An interesting night’s debate in Parliament as the Government was run close on a vote for an inquiry on the war in Iraq and its aftermath.
12 Labour backbenchers voted against the Government. These were: Harry Cohen, Jeremy Corbyn, Mark Fisher, Roger Godsiff, Glenda Jackson, John McDonnell, Bob Marshall-Andrews, Alan Simpson, Peter Soulsby, Gavin Strang, Bob Wareing and Mike Wood.
No big surprises there. Soulsby, Strang and Godsiff aren’t really habitual rebels, but they do have a track record on the issue of Iraq. Only 300 MPs voted for the Government including the two Government tellers, meaning that 52 MPs either voted against the Government, abstained, or were not present for some other reason.
Clearly there will be many more Labour MPs who would have backed an inquiry, but don’t want to give the Nats, upon whose motion the vote was on, a victory in the run up to the Scottish and Welsh elections.
Margret Beckett’s argument that an inquiry “risks appearing to set a deadline for our operations in Iraq which would be politically and militarily damaging.”
She seemed to shift ground during the debate, as she said: “It is perfectly sensible and legitimate to say that there will come a time when these issues will be explored in the round and in full so that we can learn whatever lessons we can from them.” Appearing to leave the ground open for a future investigation.
However, that said, the motion was a more of a political stunt by the SNP and Plaid Cymru. Alex Salmond even called the motion an attempt to ‘impeach Blair“.

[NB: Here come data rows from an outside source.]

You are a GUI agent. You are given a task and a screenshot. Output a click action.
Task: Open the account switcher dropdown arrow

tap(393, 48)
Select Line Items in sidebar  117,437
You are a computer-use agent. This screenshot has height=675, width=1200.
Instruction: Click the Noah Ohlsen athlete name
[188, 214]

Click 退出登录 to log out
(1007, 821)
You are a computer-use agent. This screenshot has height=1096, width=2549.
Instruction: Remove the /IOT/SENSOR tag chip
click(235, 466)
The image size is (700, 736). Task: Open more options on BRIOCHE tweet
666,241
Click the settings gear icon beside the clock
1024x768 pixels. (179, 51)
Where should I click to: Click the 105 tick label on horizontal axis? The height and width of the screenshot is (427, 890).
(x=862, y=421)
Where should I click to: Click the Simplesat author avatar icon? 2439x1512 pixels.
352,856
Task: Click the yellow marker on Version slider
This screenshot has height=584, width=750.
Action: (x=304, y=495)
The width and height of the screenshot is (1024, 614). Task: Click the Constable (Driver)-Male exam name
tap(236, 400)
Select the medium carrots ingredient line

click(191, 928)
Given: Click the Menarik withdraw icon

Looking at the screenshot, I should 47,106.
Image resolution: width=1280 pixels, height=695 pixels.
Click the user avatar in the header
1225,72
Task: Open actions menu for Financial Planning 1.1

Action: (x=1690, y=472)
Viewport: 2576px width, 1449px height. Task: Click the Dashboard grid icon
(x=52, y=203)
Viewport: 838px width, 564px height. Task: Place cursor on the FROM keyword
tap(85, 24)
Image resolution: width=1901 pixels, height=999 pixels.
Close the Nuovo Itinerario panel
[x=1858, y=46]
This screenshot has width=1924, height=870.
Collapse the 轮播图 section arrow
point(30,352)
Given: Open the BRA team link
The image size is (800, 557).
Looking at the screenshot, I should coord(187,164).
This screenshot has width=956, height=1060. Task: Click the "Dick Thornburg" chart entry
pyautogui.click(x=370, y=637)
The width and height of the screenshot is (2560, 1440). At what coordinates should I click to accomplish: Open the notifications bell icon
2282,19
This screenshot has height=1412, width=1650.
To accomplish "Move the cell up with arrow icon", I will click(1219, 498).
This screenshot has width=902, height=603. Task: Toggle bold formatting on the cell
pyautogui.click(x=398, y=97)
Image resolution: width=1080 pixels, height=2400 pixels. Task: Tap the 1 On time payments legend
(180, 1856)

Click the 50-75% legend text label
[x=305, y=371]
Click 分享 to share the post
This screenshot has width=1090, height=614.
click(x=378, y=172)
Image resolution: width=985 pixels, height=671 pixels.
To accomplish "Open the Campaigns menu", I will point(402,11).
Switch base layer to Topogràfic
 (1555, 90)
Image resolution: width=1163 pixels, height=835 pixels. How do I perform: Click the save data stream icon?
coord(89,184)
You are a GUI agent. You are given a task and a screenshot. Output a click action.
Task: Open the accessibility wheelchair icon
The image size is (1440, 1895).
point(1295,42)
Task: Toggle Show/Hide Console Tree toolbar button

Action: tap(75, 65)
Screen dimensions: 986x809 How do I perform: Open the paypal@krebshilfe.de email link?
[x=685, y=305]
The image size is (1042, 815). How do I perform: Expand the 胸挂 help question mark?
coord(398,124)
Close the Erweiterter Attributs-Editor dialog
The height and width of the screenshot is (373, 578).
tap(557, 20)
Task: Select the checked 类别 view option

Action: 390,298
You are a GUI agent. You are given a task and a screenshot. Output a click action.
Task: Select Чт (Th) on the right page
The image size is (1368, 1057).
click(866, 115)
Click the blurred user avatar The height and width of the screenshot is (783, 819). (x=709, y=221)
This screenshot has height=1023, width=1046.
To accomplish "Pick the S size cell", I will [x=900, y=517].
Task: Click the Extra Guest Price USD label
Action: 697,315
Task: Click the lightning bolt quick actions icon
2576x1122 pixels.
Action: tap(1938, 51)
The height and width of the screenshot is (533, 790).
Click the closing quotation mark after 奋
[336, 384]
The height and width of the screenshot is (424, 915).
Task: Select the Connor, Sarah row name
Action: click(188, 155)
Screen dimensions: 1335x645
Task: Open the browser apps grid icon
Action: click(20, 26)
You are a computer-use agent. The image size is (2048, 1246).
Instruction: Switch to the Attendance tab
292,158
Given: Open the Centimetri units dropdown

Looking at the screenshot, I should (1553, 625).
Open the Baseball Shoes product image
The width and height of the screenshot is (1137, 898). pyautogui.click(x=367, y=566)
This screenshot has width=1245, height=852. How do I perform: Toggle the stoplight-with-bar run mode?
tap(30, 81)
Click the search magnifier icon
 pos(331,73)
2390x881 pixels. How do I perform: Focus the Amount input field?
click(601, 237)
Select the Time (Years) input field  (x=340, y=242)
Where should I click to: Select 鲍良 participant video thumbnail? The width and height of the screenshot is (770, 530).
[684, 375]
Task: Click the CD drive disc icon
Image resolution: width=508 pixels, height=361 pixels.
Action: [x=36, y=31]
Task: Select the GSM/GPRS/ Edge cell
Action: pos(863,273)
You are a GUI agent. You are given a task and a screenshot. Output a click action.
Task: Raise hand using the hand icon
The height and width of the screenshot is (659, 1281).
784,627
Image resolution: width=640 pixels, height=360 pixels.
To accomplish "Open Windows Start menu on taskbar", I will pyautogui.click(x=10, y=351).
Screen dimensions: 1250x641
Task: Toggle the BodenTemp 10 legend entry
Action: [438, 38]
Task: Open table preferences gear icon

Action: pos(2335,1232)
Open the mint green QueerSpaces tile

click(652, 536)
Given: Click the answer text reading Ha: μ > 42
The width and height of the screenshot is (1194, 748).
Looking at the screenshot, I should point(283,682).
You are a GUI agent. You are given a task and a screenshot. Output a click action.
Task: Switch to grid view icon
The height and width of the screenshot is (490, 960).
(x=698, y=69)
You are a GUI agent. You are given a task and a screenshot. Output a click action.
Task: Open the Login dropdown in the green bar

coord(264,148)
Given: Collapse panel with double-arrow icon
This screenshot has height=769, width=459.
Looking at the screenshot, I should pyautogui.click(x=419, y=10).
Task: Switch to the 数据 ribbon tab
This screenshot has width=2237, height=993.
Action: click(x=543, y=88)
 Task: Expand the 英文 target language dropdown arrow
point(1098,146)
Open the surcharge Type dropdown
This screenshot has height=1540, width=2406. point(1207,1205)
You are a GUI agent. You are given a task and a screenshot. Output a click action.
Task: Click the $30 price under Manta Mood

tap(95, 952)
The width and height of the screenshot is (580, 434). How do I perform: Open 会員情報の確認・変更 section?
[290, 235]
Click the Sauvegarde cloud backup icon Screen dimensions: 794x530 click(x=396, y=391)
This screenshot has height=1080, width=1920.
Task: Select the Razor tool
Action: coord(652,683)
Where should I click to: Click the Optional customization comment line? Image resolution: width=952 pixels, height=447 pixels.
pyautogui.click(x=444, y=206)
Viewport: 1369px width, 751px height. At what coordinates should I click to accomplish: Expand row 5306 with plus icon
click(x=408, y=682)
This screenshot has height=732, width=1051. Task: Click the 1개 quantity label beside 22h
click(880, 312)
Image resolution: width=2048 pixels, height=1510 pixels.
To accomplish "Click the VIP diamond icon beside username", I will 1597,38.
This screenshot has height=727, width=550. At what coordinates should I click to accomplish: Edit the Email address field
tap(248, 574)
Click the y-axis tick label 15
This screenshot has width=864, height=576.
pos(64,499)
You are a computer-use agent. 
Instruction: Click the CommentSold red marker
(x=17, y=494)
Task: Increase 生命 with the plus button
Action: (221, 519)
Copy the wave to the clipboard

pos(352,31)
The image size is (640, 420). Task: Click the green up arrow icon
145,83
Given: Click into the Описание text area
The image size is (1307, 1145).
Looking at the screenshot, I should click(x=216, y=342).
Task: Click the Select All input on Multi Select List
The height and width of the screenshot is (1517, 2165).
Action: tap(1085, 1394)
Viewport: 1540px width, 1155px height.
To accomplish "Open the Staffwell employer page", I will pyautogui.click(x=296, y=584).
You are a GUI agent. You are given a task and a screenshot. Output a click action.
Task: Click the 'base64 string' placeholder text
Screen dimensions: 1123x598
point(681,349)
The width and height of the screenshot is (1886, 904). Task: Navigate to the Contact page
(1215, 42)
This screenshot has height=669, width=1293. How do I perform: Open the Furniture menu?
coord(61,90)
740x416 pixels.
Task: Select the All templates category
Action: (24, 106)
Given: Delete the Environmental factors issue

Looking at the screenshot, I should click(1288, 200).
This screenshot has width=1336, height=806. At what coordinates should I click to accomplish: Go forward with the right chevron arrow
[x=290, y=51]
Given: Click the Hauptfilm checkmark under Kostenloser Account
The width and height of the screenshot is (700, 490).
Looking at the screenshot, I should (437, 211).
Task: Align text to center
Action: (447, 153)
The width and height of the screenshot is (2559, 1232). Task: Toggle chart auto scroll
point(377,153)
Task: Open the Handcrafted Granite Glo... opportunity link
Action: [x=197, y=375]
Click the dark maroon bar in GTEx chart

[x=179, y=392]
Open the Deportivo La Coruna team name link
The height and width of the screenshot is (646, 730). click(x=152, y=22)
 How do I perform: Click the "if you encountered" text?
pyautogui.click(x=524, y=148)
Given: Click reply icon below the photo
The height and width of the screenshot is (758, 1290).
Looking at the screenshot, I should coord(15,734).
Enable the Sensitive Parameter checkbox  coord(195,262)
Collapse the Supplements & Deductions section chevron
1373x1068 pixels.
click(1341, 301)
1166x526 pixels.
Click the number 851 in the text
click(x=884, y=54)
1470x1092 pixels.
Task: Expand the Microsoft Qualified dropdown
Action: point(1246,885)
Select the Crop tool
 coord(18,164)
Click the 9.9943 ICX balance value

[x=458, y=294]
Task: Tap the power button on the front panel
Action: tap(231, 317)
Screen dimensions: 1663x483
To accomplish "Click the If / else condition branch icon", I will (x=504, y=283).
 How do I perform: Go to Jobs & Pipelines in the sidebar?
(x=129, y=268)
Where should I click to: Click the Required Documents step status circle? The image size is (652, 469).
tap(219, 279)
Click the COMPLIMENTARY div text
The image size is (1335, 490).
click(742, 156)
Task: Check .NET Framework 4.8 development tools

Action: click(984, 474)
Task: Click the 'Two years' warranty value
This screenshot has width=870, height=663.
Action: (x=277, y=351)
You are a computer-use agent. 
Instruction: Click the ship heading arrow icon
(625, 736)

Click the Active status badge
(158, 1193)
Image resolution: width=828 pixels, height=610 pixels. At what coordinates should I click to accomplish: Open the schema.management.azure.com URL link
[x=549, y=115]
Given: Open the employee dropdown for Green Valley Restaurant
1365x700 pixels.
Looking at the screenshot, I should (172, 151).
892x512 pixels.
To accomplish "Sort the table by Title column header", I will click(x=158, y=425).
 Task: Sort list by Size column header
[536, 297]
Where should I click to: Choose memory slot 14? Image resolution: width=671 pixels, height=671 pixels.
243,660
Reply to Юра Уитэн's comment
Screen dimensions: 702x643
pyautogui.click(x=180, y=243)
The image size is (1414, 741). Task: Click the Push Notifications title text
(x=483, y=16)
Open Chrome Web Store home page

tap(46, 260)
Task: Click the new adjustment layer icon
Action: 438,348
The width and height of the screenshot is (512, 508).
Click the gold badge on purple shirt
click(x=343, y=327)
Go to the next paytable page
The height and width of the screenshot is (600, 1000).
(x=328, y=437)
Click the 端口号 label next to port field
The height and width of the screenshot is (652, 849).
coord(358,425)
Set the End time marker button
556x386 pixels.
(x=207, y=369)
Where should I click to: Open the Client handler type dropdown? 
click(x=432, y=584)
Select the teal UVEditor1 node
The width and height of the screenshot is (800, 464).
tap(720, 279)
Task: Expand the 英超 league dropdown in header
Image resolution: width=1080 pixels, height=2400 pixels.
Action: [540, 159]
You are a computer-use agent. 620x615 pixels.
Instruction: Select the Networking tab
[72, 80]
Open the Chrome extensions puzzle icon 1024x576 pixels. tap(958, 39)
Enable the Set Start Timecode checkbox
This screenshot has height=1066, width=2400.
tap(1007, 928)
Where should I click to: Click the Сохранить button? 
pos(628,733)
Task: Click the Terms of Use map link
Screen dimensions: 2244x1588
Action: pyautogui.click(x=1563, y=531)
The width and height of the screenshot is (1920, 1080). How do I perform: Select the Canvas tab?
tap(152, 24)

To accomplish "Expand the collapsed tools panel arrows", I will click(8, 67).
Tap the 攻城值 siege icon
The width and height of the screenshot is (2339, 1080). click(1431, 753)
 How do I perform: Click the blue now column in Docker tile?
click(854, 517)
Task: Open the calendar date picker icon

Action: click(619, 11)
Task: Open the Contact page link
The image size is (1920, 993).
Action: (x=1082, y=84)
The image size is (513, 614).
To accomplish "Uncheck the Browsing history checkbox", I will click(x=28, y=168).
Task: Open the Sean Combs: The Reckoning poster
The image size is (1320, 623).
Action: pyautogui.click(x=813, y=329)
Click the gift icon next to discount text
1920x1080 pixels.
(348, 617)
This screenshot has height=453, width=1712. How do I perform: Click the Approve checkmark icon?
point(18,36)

Far more effective than a Privy Council inquiry, which is what the motion called for, would be beefed-up powers for select committees. They should be able to subpoena witnesses and take testimony under oath, as US Congressional committees can.
This would bypass this kind of grandstanding by opposition parties, and give the committees that count – Foreign Affairs and Defence – the power to find out what went wrong and help provide a desperately needed new direction for UK policy on the middle-east. It would also create new centres of power in Parliament outside of the Government, giving Parliament new relevance and strengthening parliamentary democracy.